* How to complete this task
All of the data must be returned exactly as given.

(Source records)
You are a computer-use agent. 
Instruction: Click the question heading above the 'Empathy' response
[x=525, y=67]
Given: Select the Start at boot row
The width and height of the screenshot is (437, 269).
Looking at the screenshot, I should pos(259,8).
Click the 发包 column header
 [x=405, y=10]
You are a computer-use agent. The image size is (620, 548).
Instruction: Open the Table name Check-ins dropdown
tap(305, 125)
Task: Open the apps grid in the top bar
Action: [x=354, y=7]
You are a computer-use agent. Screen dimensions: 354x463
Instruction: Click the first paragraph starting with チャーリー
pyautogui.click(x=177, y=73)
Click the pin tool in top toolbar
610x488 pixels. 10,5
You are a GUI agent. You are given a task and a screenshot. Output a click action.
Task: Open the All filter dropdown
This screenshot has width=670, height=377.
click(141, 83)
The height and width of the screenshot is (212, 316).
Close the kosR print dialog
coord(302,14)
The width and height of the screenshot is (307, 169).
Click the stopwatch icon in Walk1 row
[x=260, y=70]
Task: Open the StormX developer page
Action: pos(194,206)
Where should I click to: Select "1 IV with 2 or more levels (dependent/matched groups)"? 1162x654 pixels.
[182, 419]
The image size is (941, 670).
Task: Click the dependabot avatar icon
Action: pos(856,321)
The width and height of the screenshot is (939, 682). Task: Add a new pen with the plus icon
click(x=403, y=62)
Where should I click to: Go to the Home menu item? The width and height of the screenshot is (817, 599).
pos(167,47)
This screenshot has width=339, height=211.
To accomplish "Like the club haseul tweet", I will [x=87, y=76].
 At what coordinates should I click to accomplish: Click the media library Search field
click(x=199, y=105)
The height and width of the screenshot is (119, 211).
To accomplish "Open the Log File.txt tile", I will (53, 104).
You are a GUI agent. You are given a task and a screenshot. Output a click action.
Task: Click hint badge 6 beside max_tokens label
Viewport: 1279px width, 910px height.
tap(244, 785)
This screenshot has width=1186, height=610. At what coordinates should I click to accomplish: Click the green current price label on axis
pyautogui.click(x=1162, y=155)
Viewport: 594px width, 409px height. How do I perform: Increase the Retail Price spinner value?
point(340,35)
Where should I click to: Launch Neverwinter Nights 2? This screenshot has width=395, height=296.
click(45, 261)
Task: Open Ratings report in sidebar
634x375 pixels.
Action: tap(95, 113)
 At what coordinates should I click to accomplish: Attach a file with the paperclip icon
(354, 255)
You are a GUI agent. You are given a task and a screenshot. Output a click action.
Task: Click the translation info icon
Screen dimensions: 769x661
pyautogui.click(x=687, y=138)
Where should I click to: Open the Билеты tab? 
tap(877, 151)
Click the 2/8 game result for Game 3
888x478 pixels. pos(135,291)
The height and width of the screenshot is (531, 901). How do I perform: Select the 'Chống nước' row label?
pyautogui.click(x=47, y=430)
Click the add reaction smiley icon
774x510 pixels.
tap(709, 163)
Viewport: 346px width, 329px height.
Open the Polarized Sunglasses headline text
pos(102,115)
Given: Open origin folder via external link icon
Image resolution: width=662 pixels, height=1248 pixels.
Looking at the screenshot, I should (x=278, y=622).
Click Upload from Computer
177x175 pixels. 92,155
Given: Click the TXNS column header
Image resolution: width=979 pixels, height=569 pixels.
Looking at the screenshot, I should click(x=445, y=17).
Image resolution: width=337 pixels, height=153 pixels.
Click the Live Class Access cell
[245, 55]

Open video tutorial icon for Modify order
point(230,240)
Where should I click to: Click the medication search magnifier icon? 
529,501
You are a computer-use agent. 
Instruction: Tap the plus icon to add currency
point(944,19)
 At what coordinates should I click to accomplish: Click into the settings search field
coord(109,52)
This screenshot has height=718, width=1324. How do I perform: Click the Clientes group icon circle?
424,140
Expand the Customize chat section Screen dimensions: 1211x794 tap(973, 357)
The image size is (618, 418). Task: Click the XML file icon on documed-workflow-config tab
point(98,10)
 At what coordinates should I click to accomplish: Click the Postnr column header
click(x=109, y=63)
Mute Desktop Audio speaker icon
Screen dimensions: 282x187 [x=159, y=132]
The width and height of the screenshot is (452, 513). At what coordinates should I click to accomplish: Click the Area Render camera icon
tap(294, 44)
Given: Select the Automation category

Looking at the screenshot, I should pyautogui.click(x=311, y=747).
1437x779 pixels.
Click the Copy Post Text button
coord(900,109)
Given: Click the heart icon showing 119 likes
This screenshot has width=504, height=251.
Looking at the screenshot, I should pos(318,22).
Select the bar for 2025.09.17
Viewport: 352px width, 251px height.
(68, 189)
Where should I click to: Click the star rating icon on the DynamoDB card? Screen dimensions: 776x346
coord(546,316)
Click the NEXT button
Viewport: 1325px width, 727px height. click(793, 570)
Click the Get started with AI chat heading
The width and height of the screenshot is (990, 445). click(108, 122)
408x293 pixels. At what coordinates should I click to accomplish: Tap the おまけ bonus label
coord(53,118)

* Finished exercise
You are a computer-use agent. 
Instruction: Click the question heading above the 'Empathy' response
[x=525, y=67]
Given: Select the Start at boot row
The width and height of the screenshot is (437, 269).
Looking at the screenshot, I should pos(259,8).
Click the 发包 column header
 [x=405, y=10]
You are a computer-use agent. The image size is (620, 548).
Instruction: Open the Table name Check-ins dropdown
tap(305, 125)
Task: Open the apps grid in the top bar
Action: [x=354, y=7]
You are a computer-use agent. Screen dimensions: 354x463
Instruction: Click the first paragraph starting with チャーリー
pyautogui.click(x=177, y=73)
Click the pin tool in top toolbar
610x488 pixels. 10,5
You are a GUI agent. You are given a task and a screenshot. Output a click action.
Task: Open the All filter dropdown
This screenshot has width=670, height=377.
click(141, 83)
The height and width of the screenshot is (212, 316).
Close the kosR print dialog
coord(302,14)
The width and height of the screenshot is (307, 169).
Click the stopwatch icon in Walk1 row
[x=260, y=70]
Task: Open the StormX developer page
Action: pos(194,206)
Where should I click to: Select "1 IV with 2 or more levels (dependent/matched groups)"? 1162x654 pixels.
[182, 419]
The image size is (941, 670).
Task: Click the dependabot avatar icon
Action: pos(856,321)
The width and height of the screenshot is (939, 682). Task: Add a new pen with the plus icon
click(x=403, y=62)
Where should I click to: Go to the Home menu item? The width and height of the screenshot is (817, 599).
pos(167,47)
This screenshot has width=339, height=211.
To accomplish "Like the club haseul tweet", I will [x=87, y=76].
 At what coordinates should I click to accomplish: Click the media library Search field
click(x=199, y=105)
The height and width of the screenshot is (119, 211).
To accomplish "Open the Log File.txt tile", I will (53, 104).
You are a GUI agent. You are given a task and a screenshot. Output a click action.
Task: Click hint badge 6 beside max_tokens label
Viewport: 1279px width, 910px height.
tap(244, 785)
This screenshot has width=1186, height=610. At what coordinates should I click to accomplish: Click the green current price label on axis
pyautogui.click(x=1162, y=155)
Viewport: 594px width, 409px height. How do I perform: Increase the Retail Price spinner value?
point(340,35)
Where should I click to: Launch Neverwinter Nights 2? This screenshot has width=395, height=296.
click(45, 261)
Task: Open Ratings report in sidebar
634x375 pixels.
Action: tap(95, 113)
 At what coordinates should I click to accomplish: Attach a file with the paperclip icon
(354, 255)
You are a GUI agent. You are given a task and a screenshot. Output a click action.
Task: Click the translation info icon
Screen dimensions: 769x661
pyautogui.click(x=687, y=138)
Where should I click to: Open the Билеты tab? 
tap(877, 151)
Click the 2/8 game result for Game 3
888x478 pixels. pos(135,291)
The height and width of the screenshot is (531, 901). How do I perform: Select the 'Chống nước' row label?
pyautogui.click(x=47, y=430)
Click the add reaction smiley icon
774x510 pixels.
tap(709, 163)
Viewport: 346px width, 329px height.
Open the Polarized Sunglasses headline text
pos(102,115)
Given: Open origin folder via external link icon
Image resolution: width=662 pixels, height=1248 pixels.
Looking at the screenshot, I should (x=278, y=622).
Click Upload from Computer
177x175 pixels. 92,155
Given: Click the TXNS column header
Image resolution: width=979 pixels, height=569 pixels.
Looking at the screenshot, I should click(x=445, y=17).
Image resolution: width=337 pixels, height=153 pixels.
Click the Live Class Access cell
[245, 55]

Open video tutorial icon for Modify order
point(230,240)
Where should I click to: Click the medication search magnifier icon? 
529,501
You are a computer-use agent. 
Instruction: Tap the plus icon to add currency
point(944,19)
 At what coordinates should I click to accomplish: Click into the settings search field
coord(109,52)
This screenshot has height=718, width=1324. How do I perform: Click the Clientes group icon circle?
424,140
Expand the Customize chat section Screen dimensions: 1211x794 tap(973, 357)
The image size is (618, 418). Task: Click the XML file icon on documed-workflow-config tab
point(98,10)
 At what coordinates should I click to accomplish: Click the Postnr column header
click(x=109, y=63)
Mute Desktop Audio speaker icon
Screen dimensions: 282x187 [x=159, y=132]
The width and height of the screenshot is (452, 513). At what coordinates should I click to accomplish: Click the Area Render camera icon
tap(294, 44)
Given: Select the Automation category

Looking at the screenshot, I should pyautogui.click(x=311, y=747).
1437x779 pixels.
Click the Copy Post Text button
coord(900,109)
Given: Click the heart icon showing 119 likes
This screenshot has width=504, height=251.
Looking at the screenshot, I should pos(318,22).
Select the bar for 2025.09.17
Viewport: 352px width, 251px height.
(68, 189)
Where should I click to: Click the star rating icon on the DynamoDB card? Screen dimensions: 776x346
coord(546,316)
Click the NEXT button
Viewport: 1325px width, 727px height. click(793, 570)
Click the Get started with AI chat heading
The width and height of the screenshot is (990, 445). click(108, 122)
408x293 pixels. At what coordinates should I click to accomplish: Tap the おまけ bonus label
coord(53,118)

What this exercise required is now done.